Having difficult time understanding the solution to this probability problem So, the task says: there are 12 passengers and 4 wagons, what is probability that 3 passengers entered every wagon?
this is the answer $\frac{\binom{12}{3}\binom{9}{3}\binom{6}{3}\binom{3}{3}}{4^{12}}$ but why instead of $4^{12}$ it doesn't go $12^{4}$ ? I understand that for first wagon we chose 3 out of 12 passenger and hence $\binom{12}{3}$ and so on, but should the same logic be applied for the denominator, shouldn't it be, for the first vagon we can chose 12 passener, for the second the same, and so on?
Thank you!
 A: Each passenger has $4$ options, therefore the number of distributions is $4^{\text{number of passengeres}}$. Note that is such distributions we can have two different passengers on the same wagon. On the other hand, $12^4$ means that each wagon has $12$ options and the same passeger could be assigned to $2$ different wagons. This is impossible!
Moreover note that
$$4^{12}=(1+1+1+1)^{12}=\sum_{x_1+x_2+x_3+x_4=12\\x_1\geq 0,x_2\geq 0,x_3\geq 0,x_4\geq 0}\frac{12!}{x_1!x_2!x_3!x_4!}
\\=\sum_{x_1+x_2+x_3+x_4=12}\binom{12}{x_1}\binom{12-x_1}{x_2}\binom{12-x_1-x_2}{x_3}\binom{12-x_1-x_2-x_3}{x_4}.$$
You are interested in the distribution where $x_1=x_2=x_3=x_4=3$.

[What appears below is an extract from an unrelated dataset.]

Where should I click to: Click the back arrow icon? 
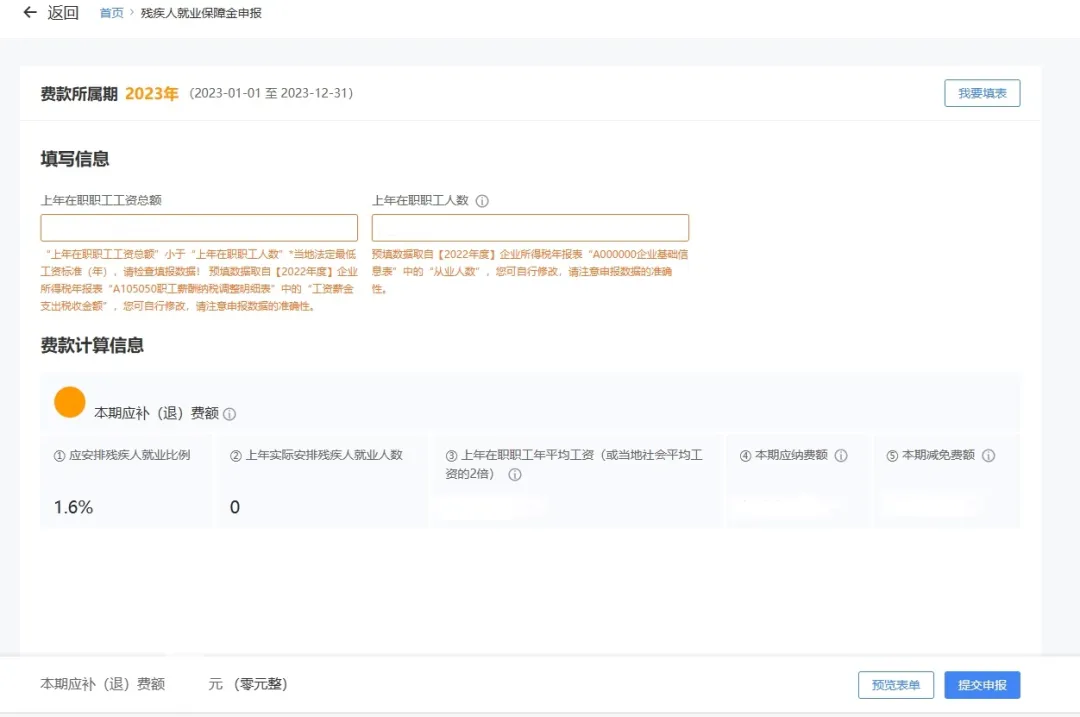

A: There is not actually formal consensus over your question.For example @Brian M. Scott accept both of them as true , as far as i remember from earlier questions.
However, if i were you , i would think this types of combinatorics problems like real world problems . What i meant was that who has decision rights for choosing ? Wagons or people ?

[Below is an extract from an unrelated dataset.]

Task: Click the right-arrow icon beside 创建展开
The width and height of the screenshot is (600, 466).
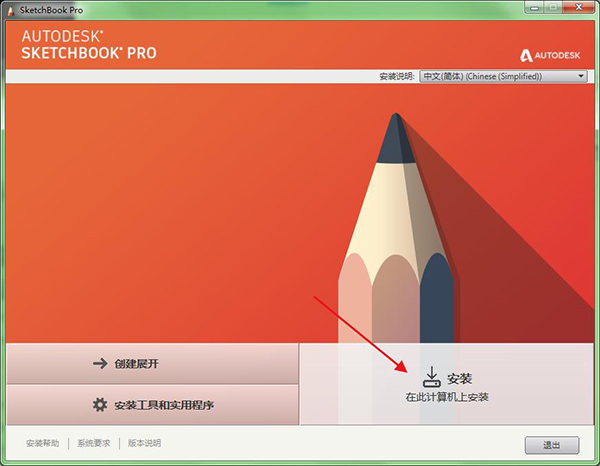Action: pyautogui.click(x=100, y=363)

The answer is obviously people , so let people to choose which wagon they want to get in. First people has $12$ choices , second has $12$ choices etc..
You can extend this question for letters and postboxes. You put the letters into post boxes in real world.So , if there are $3$ letter and $5$ post boxes ,you have $5^3$ different choices to put the letters into post boxes.
A: Let's say the $12$ passengers are $A, B, C, D, E, F, G, H, I, J, K, \text{and} 
\space L$. We will follow your reasoning and see the loophole. Wagon 1 has 12 options to pick a passenger, agreed. Let's say it picks $A$. You said Wagon 2 has $12$ options as well, here's where the problem is: those $12$ options include Wagon 2 picking $A$ as well. However, $A$ cannot go into two different wagons at the same time!

We do $4^{12}$ instead because it does the reverse: counting how many ways there are for each passenger, not each wagon. There are $4$ wagons, so $4$ ways for $A$, $4$ for $B$, etc.
This doesn't have the same problem as $12^4$ because one wagon can have more than one person. If it were a constraint that a wagon can have at most $1$ person, then this way wouldn't work either.

I hope this helps; feel free to ask about any unclearness in this post.